The training's content has also drawn scrutiny. Though officially framed as character-building, it includes nationalism, discipline and ideological instruction resembling military reserve training. Critics argue this amounts to indoctrination rather than practical skill-building. Despite government denials that the program is militaristic, heavy involvement from the Defense Ministry and TNI personnel reinforces the perception that civilian economic actors are being molded within a military framework.
This fits into the broader context of the Reserves Component (Komcad) program, under which civilians, including civil servants, receive basic military training and can be mobilized during national emergencies. In 2026, thousands of state civil apparatus personnel joined this reserve system after training designed to instill nationalism and discipline. Though officially framed around national defense, such programs raise concerns about dual-use capabilities, blurring the line between civilian roles and military readiness.
The cooperatives program carries its own economic risks independent of the militarization issue.

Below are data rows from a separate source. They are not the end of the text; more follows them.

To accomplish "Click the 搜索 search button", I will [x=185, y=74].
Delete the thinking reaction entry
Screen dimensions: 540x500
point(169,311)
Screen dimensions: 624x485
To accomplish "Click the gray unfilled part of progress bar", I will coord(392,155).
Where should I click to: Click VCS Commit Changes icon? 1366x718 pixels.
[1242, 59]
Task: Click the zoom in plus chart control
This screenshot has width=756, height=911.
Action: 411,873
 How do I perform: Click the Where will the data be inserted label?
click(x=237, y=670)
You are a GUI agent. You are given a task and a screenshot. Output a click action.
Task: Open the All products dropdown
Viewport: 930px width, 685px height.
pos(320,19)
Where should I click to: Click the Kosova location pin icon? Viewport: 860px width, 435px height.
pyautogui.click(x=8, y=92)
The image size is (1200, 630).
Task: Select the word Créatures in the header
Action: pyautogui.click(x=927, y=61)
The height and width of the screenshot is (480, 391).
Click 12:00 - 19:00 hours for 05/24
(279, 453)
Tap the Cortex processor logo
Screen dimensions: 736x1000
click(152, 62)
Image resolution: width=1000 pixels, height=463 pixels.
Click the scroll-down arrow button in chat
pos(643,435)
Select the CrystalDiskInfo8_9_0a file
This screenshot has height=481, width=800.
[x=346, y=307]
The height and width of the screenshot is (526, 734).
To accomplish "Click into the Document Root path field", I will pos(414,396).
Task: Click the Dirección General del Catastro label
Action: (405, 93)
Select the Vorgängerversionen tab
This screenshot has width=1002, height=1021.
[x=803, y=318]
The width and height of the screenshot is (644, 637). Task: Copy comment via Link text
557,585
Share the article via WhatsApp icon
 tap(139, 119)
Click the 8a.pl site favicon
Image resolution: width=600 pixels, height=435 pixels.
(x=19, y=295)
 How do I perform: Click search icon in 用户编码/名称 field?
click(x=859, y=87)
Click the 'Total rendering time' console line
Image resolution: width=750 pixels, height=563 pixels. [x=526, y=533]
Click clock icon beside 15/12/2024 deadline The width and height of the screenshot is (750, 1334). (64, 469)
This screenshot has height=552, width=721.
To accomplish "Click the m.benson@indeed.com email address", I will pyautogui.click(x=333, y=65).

At an estimated cost of around Rp 400 trillion (US$25 billion), analysts warn of fiscal strain and the risk of villages falling into debt cycles. Cooperatives have a history of vulnerability to mismanagement and corruption, and well-funded, state-backed cooperatives could crowd out the small businesses that sustain local rural economies.
What sets this controversy apart is its place within a wider pattern of military expansion into civilian life under President Prabowo Subianto, himself a retired Army general. The TNI's role has grown to include agriculture, food security and public service delivery, entire battalions have been assigned to farming initiatives, and the Army has developed agroforestry programs with local governments and state enterprises. These efforts position the military as a development "enabler," but they also shift the balance between civilian and military institutions in ways that could affect accountability and efficiency.
The cooperative training program is part of this same trajectory. By placing future economic managers under military supervision, replicated across tens of thousands of villages, it builds a dense network of military presence at the grassroots level, one that, even unintentionally, could function like a system of observation and control.
The business implications are wide-ranging: politically, this may signal a retreat from the post-Reform principle of civil-military separation; operationally, blending military and economic functions can muddy decision-making and reduce transparency; reputationally, companies operating alongside such programs may face scrutiny over governance and human rights concerns.
The five trainee deaths are a tragedy in their own right, but they also expose deeper tensions in Indonesia's institutional landscape. Though the government has eased the training's intensity, it has not questioned the underlying premise of military involvement. The real risk for businesses is not the training program itself, but the broader shift it represents, toward a governance model where military influence becomes normalized within the civilian economy, with uncertain consequences for transparency and market stability.